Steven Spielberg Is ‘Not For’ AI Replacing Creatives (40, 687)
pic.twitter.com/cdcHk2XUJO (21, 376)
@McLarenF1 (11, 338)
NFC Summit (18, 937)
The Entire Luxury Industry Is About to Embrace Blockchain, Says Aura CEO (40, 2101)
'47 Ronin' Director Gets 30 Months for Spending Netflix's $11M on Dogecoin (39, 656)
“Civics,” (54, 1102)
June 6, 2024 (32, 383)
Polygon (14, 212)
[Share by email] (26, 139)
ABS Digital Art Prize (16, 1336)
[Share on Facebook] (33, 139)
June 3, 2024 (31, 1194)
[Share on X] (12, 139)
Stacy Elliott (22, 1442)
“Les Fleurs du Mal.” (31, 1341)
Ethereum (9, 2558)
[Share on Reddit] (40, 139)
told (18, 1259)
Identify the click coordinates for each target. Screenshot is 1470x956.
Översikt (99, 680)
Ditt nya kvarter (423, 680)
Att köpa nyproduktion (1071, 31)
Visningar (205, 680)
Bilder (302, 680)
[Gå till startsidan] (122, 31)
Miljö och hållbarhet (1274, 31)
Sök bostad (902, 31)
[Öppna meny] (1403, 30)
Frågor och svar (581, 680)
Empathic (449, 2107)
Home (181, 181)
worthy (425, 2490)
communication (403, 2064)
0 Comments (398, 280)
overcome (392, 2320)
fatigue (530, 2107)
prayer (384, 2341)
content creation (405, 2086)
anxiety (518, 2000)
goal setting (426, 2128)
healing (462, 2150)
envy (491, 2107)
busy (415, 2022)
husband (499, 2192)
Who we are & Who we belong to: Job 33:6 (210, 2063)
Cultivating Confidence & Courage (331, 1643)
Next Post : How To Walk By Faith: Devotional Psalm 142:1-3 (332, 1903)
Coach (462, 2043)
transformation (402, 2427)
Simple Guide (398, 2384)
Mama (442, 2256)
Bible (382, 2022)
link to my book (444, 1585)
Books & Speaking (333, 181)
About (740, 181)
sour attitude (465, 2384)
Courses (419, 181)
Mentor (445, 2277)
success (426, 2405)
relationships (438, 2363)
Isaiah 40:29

......

### WHAT THE TASK ASKS
Write every record out again exactly.

### RESULT FOR THIS EXERCISE
Steven Spielberg Is ‘Not For’ AI Replacing Creatives (40, 687)
pic.twitter.com/cdcHk2XUJO (21, 376)
@McLarenF1 (11, 338)
NFC Summit (18, 937)
The Entire Luxury Industry Is About to Embrace Blockchain, Says Aura CEO (40, 2101)
'47 Ronin' Director Gets 30 Months for Spending Netflix's $11M on Dogecoin (39, 656)
“Civics,” (54, 1102)
June 6, 2024 (32, 383)
Polygon (14, 212)
[Share by email] (26, 139)
ABS Digital Art Prize (16, 1336)
[Share on Facebook] (33, 139)
June 3, 2024 (31, 1194)
[Share on X] (12, 139)
Stacy Elliott (22, 1442)
“Les Fleurs du Mal.” (31, 1341)
Ethereum (9, 2558)
[Share on Reddit] (40, 139)
told (18, 1259)
Identify the click coordinates for each target. Screenshot is 1470x956.
Översikt (99, 680)
Ditt nya kvarter (423, 680)
Att köpa nyproduktion (1071, 31)
Visningar (205, 680)
Bilder (302, 680)
[Gå till startsidan] (122, 31)
Miljö och hållbarhet (1274, 31)
Sök bostad (902, 31)
[Öppna meny] (1403, 30)
Frågor och svar (581, 680)
Empathic (449, 2107)
Home (181, 181)
worthy (425, 2490)
communication (403, 2064)
0 Comments (398, 280)
overcome (392, 2320)
fatigue (530, 2107)
prayer (384, 2341)
content creation (405, 2086)
anxiety (518, 2000)
goal setting (426, 2128)
healing (462, 2150)
envy (491, 2107)
busy (415, 2022)
husband (499, 2192)
Who we are & Who we belong to: Job 33:6 (210, 2063)
Cultivating Confidence & Courage (331, 1643)
Next Post : How To Walk By Faith: Devotional Psalm 142:1-3 (332, 1903)
Coach (462, 2043)
transformation (402, 2427)
Simple Guide (398, 2384)
Mama (442, 2256)
Bible (382, 2022)
link to my book (444, 1585)
Books & Speaking (333, 181)
About (740, 181)
sour attitude (465, 2384)
Courses (419, 181)
Mentor (445, 2277)
success (426, 2405)
relationships (438, 2363)
Isaiah 40:29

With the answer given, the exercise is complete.